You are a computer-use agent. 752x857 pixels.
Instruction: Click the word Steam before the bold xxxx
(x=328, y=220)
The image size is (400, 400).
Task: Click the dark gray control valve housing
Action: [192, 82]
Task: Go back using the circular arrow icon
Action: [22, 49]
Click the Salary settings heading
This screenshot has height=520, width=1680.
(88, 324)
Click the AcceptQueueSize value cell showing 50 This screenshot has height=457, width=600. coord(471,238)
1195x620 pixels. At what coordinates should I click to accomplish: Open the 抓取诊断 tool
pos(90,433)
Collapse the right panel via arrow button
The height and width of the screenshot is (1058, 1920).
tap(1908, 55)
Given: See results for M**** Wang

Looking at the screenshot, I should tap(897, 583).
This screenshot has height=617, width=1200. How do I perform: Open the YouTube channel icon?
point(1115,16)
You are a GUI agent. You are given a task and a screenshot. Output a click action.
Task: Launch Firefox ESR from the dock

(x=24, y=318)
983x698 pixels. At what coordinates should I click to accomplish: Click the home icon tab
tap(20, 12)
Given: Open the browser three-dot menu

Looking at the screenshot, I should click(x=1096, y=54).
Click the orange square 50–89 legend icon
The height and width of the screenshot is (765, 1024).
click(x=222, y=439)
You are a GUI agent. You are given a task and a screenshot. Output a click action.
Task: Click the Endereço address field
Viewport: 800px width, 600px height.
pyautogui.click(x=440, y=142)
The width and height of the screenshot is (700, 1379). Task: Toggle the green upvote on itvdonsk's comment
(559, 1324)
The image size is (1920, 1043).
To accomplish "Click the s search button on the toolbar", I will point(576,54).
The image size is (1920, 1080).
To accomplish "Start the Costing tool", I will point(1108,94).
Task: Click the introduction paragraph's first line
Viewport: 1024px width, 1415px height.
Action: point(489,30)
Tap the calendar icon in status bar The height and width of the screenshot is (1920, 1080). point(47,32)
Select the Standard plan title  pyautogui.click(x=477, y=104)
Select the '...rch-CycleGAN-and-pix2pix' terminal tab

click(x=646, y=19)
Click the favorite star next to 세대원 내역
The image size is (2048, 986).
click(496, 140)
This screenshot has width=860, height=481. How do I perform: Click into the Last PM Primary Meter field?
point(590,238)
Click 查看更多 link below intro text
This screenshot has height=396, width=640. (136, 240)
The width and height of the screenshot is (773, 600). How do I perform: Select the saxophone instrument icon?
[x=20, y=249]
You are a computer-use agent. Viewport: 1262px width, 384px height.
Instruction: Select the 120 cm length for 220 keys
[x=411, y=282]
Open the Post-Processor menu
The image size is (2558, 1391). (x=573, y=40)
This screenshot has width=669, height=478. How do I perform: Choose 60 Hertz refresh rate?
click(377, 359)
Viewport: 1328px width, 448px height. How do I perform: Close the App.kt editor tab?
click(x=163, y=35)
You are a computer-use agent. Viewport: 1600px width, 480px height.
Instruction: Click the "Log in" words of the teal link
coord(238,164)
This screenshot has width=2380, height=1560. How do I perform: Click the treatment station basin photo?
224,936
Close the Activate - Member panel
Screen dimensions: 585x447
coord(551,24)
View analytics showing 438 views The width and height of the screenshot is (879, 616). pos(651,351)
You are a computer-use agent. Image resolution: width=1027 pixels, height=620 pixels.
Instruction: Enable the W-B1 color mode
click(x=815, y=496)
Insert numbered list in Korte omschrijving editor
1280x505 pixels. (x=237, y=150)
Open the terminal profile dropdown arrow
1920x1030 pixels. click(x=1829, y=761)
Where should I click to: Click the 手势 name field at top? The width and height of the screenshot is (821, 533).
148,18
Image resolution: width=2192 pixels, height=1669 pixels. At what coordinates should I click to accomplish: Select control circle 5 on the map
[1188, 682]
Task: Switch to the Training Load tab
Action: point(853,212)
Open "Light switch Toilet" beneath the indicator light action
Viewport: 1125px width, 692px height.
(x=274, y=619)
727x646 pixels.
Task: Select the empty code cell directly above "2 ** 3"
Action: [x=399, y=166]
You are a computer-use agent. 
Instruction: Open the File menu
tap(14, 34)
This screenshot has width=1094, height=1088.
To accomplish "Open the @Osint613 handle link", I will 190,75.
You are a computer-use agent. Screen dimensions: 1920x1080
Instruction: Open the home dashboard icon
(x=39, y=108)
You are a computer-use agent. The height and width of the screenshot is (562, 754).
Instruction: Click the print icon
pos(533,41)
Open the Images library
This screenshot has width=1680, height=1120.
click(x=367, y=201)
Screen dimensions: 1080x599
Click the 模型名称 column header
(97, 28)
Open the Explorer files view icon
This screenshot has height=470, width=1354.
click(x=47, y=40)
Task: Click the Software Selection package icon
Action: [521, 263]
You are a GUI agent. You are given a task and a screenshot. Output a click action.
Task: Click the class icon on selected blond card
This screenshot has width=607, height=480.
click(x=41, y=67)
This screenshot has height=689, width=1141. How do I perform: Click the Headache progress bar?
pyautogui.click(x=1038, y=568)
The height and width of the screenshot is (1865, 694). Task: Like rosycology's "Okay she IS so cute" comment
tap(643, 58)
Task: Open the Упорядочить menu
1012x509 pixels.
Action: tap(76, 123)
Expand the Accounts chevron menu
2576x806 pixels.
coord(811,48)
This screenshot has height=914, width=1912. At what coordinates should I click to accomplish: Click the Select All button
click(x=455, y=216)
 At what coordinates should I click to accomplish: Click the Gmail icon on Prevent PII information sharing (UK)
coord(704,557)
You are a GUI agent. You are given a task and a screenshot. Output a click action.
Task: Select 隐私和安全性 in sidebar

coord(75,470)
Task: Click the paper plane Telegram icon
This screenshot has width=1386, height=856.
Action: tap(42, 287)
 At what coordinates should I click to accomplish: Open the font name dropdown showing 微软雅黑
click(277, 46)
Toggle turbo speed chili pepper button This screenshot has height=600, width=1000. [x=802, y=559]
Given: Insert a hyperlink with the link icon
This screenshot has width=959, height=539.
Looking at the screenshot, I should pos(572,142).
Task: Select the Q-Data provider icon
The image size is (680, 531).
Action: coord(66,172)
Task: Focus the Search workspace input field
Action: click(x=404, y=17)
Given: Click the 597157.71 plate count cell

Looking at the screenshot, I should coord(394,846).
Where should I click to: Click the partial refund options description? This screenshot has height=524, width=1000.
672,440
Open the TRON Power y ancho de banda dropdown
.....
> _WRITTEN REQUEST_:
Recast all of the entries above as a Markdown table with the columns "No." and "Line". Give each line its own row with a sequential row number, and leave out the blank lines.

> _SOLUTION TO THIS TASK_:
| No. | Line |
|---|---|
| 1 | You are a computer-use agent. 752x857 pixels. |
| 2 | Instruction: Click the word Steam before the bold xxxx |
| 3 | (x=328, y=220) |
| 4 | The image size is (400, 400). |
| 5 | Task: Click the dark gray control valve housing |
| 6 | Action: [192, 82] |
| 7 | Task: Go back using the circular arrow icon |
| 8 | Action: [22, 49] |
| 9 | Click the Salary settings heading |
| 10 | This screenshot has height=520, width=1680. |
| 11 | (88, 324) |
| 12 | Click the AcceptQueueSize value cell showing 50 This screenshot has height=457, width=600. coord(471,238) |
| 13 | 1195x620 pixels. At what coordinates should I click to accomplish: Open the 抓取诊断 tool |
| 14 | pos(90,433) |
| 15 | Collapse the right panel via arrow button |
| 16 | The height and width of the screenshot is (1058, 1920). |
| 17 | tap(1908, 55) |
| 18 | Given: See results for M**** Wang |
| 19 | Looking at the screenshot, I should tap(897, 583). |
| 20 | This screenshot has height=617, width=1200. How do I perform: Open the YouTube channel icon? |
| 21 | point(1115,16) |
| 22 | You are a GUI agent. You are given a task and a screenshot. Output a click action. |
| 23 | Task: Launch Firefox ESR from the dock |
| 24 | (x=24, y=318) |
| 25 | 983x698 pixels. At what coordinates should I click to accomplish: Click the home icon tab |
| 26 | tap(20, 12) |
| 27 | Given: Open the browser three-dot menu |
| 28 | Looking at the screenshot, I should click(x=1096, y=54). |
| 29 | Click the orange square 50–89 legend icon |
| 30 | The height and width of the screenshot is (765, 1024). |
| 31 | click(x=222, y=439) |
| 32 | You are a GUI agent. You are given a task and a screenshot. Output a click action. |
| 33 | Task: Click the Endereço address field |
| 34 | Viewport: 800px width, 600px height. |
| 35 | pyautogui.click(x=440, y=142) |
| 36 | The width and height of the screenshot is (700, 1379). Task: Toggle the green upvote on itvdonsk's comment |
| 37 | (559, 1324) |
| 38 | The image size is (1920, 1043). |
| 39 | To accomplish "Click the s search button on the toolbar", I will point(576,54). |
| 40 | The image size is (1920, 1080). |
| 41 | To accomplish "Start the Costing tool", I will point(1108,94). |
| 42 | Task: Click the introduction paragraph's first line |
| 43 | Viewport: 1024px width, 1415px height. |
| 44 | Action: point(489,30) |
| 45 | Tap the calendar icon in status bar The height and width of the screenshot is (1920, 1080). point(47,32) |
| 46 | Select the Standard plan title  pyautogui.click(x=477, y=104) |
| 47 | Select the '...rch-CycleGAN-and-pix2pix' terminal tab |
| 48 | click(x=646, y=19) |
| 49 | Click the favorite star next to 세대원 내역 |
| 50 | The image size is (2048, 986). |
| 51 | click(496, 140) |
| 52 | This screenshot has width=860, height=481. How do I perform: Click into the Last PM Primary Meter field? |
| 53 | point(590,238) |
| 54 | Click 查看更多 link below intro text |
| 55 | This screenshot has height=396, width=640. (136, 240) |
| 56 | The width and height of the screenshot is (773, 600). How do I perform: Select the saxophone instrument icon? |
| 57 | [x=20, y=249] |
| 58 | You are a computer-use agent. Viewport: 1262px width, 384px height. |
| 59 | Instruction: Select the 120 cm length for 220 keys |
| 60 | [x=411, y=282] |
| 61 | Open the Post-Processor menu |
| 62 | The image size is (2558, 1391). (x=573, y=40) |
| 63 | This screenshot has width=669, height=478. How do I perform: Choose 60 Hertz refresh rate? |
| 64 | click(377, 359) |
| 65 | Viewport: 1328px width, 448px height. How do I perform: Close the App.kt editor tab? |
| 66 | click(x=163, y=35) |
| 67 | You are a computer-use agent. Viewport: 1600px width, 480px height. |
| 68 | Instruction: Click the "Log in" words of the teal link |
| 69 | coord(238,164) |
| 70 | This screenshot has width=2380, height=1560. How do I perform: Click the treatment station basin photo? |
| 71 | 224,936 |
| 72 | Close the Activate - Member panel |
| 73 | Screen dimensions: 585x447 |
| 74 | coord(551,24) |
| 75 | View analytics showing 438 views The width and height of the screenshot is (879, 616). pos(651,351) |
| 76 | You are a computer-use agent. Image resolution: width=1027 pixels, height=620 pixels. |
| 77 | Instruction: Enable the W-B1 color mode |
| 78 | click(x=815, y=496) |
| 79 | Insert numbered list in Korte omschrijving editor |
| 80 | 1280x505 pixels. (x=237, y=150) |
| 81 | Open the terminal profile dropdown arrow |
| 82 | 1920x1030 pixels. click(x=1829, y=761) |
| 83 | Where should I click to: Click the 手势 name field at top? The width and height of the screenshot is (821, 533). |
| 84 | 148,18 |
| 85 | Image resolution: width=2192 pixels, height=1669 pixels. At what coordinates should I click to accomplish: Select control circle 5 on the map |
| 86 | [1188, 682] |
| 87 | Task: Switch to the Training Load tab |
| 88 | Action: point(853,212) |
| 89 | Open "Light switch Toilet" beneath the indicator light action |
| 90 | Viewport: 1125px width, 692px height. |
| 91 | (x=274, y=619) |
| 92 | 727x646 pixels. |
| 93 | Task: Select the empty code cell directly above "2 ** 3" |
| 94 | Action: [x=399, y=166] |
| 95 | You are a computer-use agent.  |
| 96 | Instruction: Open the File menu |
| 97 | tap(14, 34) |
| 98 | This screenshot has width=1094, height=1088. |
| 99 | To accomplish "Open the @Osint613 handle link", I will 190,75. |
| 100 | You are a computer-use agent. Screen dimensions: 1920x1080 |
| 101 | Instruction: Open the home dashboard icon |
| 102 | (x=39, y=108) |
| 103 | You are a computer-use agent. The height and width of the screenshot is (562, 754). |
| 104 | Instruction: Click the print icon |
| 105 | pos(533,41) |
| 106 | Open the Images library |
| 107 | This screenshot has width=1680, height=1120. |
| 108 | click(x=367, y=201) |
| 109 | Screen dimensions: 1080x599 |
| 110 | Click the 模型名称 column header |
| 111 | (97, 28) |
| 112 | Open the Explorer files view icon |
| 113 | This screenshot has height=470, width=1354. |
| 114 | click(x=47, y=40) |
| 115 | Task: Click the Software Selection package icon |
| 116 | Action: [521, 263] |
| 117 | You are a GUI agent. You are given a task and a screenshot. Output a click action. |
| 118 | Task: Click the class icon on selected blond card |
| 119 | This screenshot has width=607, height=480. |
| 120 | click(x=41, y=67) |
| 121 | This screenshot has height=689, width=1141. How do I perform: Click the Headache progress bar? |
| 122 | pyautogui.click(x=1038, y=568) |
| 123 | The height and width of the screenshot is (1865, 694). Task: Like rosycology's "Okay she IS so cute" comment |
| 124 | tap(643, 58) |
| 125 | Task: Open the Упорядочить menu |
| 126 | 1012x509 pixels. |
| 127 | Action: tap(76, 123) |
| 128 | Expand the Accounts chevron menu |
| 129 | 2576x806 pixels. |
| 130 | coord(811,48) |
| 131 | This screenshot has height=914, width=1912. At what coordinates should I click to accomplish: Click the Select All button |
| 132 | click(x=455, y=216) |
| 133 |  At what coordinates should I click to accomplish: Click the Gmail icon on Prevent PII information sharing (UK) |
| 134 | coord(704,557) |
| 135 | You are a GUI agent. You are given a task and a screenshot. Output a click action. |
| 136 | Task: Select 隐私和安全性 in sidebar |
| 137 | coord(75,470) |
| 138 | Task: Click the paper plane Telegram icon |
| 139 | This screenshot has width=1386, height=856. |
| 140 | Action: tap(42, 287) |
| 141 |  At what coordinates should I click to accomplish: Open the font name dropdown showing 微软雅黑 |
| 142 | click(277, 46) |
| 143 | Toggle turbo speed chili pepper button This screenshot has height=600, width=1000. [x=802, y=559] |
| 144 | Given: Insert a hyperlink with the link icon |
| 145 | This screenshot has width=959, height=539. |
| 146 | Looking at the screenshot, I should pos(572,142). |
| 147 | Task: Select the Q-Data provider icon |
| 148 | The image size is (680, 531). |
| 149 | Action: coord(66,172) |
| 150 | Task: Focus the Search workspace input field |
| 151 | Action: click(x=404, y=17) |
| 152 | Given: Click the 597157.71 plate count cell |
| 153 | Looking at the screenshot, I should coord(394,846). |
| 154 | Where should I click to: Click the partial refund options description? This screenshot has height=524, width=1000. |
| 155 | 672,440 |
| 156 | Open the TRON Power y ancho de banda dropdown |